Problem to work on:
If a record contains a picture, drop the picture and copy everything else exactly.

═════ Given information ═════

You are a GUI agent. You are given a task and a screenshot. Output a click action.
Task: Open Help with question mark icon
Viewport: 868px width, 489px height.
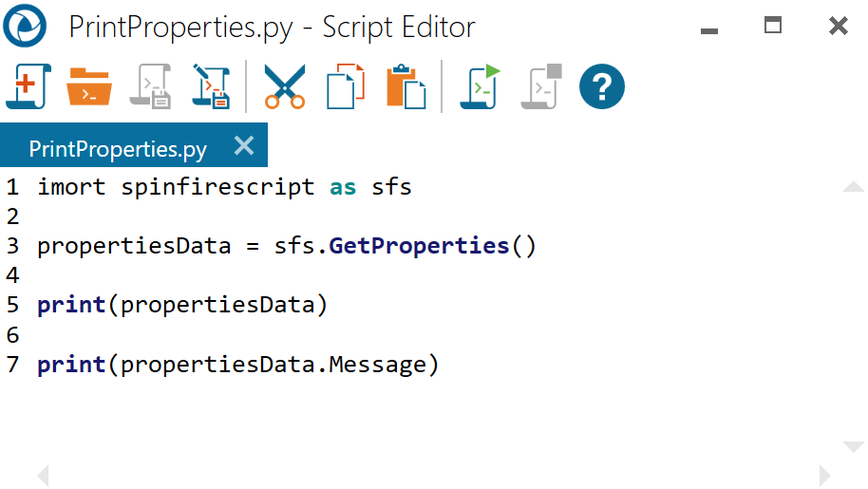602,88
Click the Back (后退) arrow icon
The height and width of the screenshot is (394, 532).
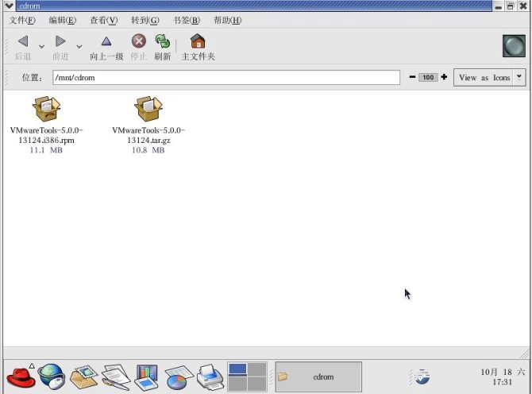(22, 42)
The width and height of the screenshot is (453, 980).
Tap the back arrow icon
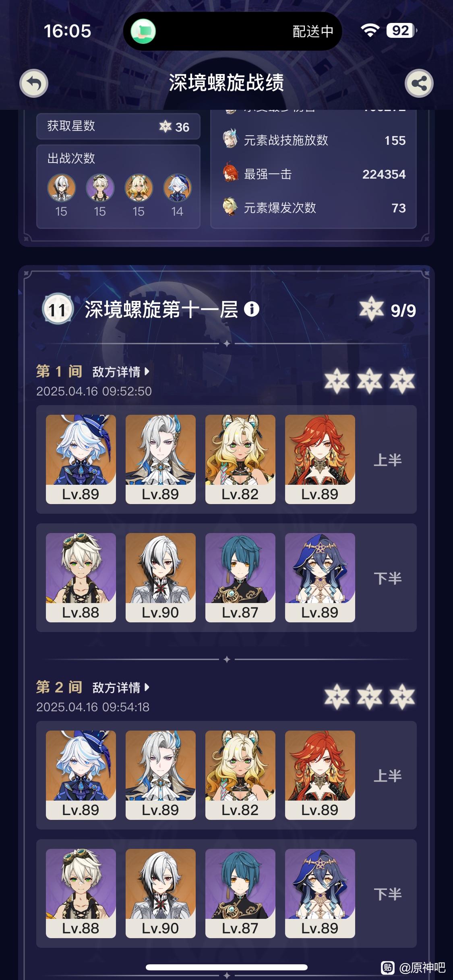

═════

Result for this task:
You are a GUI agent. You are given a task and a screenshot. Output a click action.
Task: Open Help with question mark icon
Viewport: 868px width, 489px height.
602,88
Click the Back (后退) arrow icon
The height and width of the screenshot is (394, 532).
(22, 42)
The width and height of the screenshot is (453, 980).
Tap the back arrow icon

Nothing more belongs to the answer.